"Terus kalau bukan kamu, lalu siapa yang harus membayarnya? Pasien di kamar sebelah?" cibir Noah dengan nada dingin.
Senja mencengkram erat map yang ada di tangannya, lalu beranjak dari ranjang dan berdiri di hadapan Noah. Hati kecil wanita itu mulai terusik dengan sikap dingin lelaki di hadapannya ini.
"Ya kamulah! Kan kamu yang bawa aku ke rumah sakit ini. Mana rumah sakit ini mahal lagi!" balas Senja tak mau kalah dan menantang.

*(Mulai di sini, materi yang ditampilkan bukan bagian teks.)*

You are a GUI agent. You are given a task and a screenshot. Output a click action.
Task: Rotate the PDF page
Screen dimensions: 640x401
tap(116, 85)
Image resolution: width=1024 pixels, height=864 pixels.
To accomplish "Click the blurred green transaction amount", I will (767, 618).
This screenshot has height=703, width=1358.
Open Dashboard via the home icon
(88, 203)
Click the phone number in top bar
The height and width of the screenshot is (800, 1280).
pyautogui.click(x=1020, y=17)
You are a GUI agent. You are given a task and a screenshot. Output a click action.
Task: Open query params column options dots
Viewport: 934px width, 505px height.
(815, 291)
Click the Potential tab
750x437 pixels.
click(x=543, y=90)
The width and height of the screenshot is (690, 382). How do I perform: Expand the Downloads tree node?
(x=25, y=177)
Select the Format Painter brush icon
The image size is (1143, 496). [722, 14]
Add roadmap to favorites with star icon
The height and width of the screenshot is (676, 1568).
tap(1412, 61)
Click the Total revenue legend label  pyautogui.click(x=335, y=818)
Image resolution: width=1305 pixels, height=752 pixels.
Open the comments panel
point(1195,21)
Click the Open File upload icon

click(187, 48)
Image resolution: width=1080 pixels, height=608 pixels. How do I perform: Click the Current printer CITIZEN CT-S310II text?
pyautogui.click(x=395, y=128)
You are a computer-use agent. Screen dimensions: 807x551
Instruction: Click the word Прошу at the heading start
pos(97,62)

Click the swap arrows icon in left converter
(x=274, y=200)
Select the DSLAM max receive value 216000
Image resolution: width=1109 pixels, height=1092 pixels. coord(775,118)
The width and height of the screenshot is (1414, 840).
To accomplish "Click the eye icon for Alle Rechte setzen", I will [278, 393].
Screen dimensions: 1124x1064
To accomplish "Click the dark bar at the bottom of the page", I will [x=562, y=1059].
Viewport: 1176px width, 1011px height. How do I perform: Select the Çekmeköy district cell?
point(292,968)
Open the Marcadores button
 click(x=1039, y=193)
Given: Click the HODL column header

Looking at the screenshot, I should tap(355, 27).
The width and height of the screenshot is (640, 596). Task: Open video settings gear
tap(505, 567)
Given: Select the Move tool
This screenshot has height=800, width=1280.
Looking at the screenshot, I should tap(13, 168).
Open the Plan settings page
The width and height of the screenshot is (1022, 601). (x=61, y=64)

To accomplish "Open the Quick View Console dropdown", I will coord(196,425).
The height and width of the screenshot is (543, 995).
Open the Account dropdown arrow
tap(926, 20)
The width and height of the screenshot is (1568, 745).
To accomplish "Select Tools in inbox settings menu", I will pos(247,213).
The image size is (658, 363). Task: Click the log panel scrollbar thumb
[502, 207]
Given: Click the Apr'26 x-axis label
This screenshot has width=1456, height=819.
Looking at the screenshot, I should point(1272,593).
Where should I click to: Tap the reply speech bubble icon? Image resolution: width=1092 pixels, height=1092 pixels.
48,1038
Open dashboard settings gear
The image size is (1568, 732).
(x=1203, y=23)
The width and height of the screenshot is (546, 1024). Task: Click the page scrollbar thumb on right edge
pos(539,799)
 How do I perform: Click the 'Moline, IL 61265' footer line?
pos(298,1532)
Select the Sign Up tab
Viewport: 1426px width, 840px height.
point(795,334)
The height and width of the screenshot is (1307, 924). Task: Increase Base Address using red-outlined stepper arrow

"Jangan jadi wanita tak tahu terima kasih. Masi untung aku membawamu ke rumah sakit ini dan bukannya membiarkanmu di jalanan. Setidaknya kamu tidak mati mengenaskan. Sekarang bayar, ayo!" balas Noah penuh penekanan. Mereka berdua saling melayangkan tatapan permusuhan.
"Aku juga tak minta kamu untuk menyelamatkan aku. Lalu ini—"
Senja menghempaskan map yang dia pegang ke atas ranjang kemudian menjambak rambutnya sendiri dengan kasar. Dia frustasi.
Otaknya yang biasanya pintar sekarang terasa bodoh. Dia bahkan tak mampu untuk melanjutkan perkataannya. Akalnya terasa buntu. Begitu banyak masalah yang datang tiba-tiba mengeroyoknya.
"Apa bedanya dengan aku mati di jalanan dengan aku mati di tanganmu karena hutang!" rutuk Senja dalam hati. Dia sedih, menjadi si miskin membuatnya selalu dipojokkan perihal uang.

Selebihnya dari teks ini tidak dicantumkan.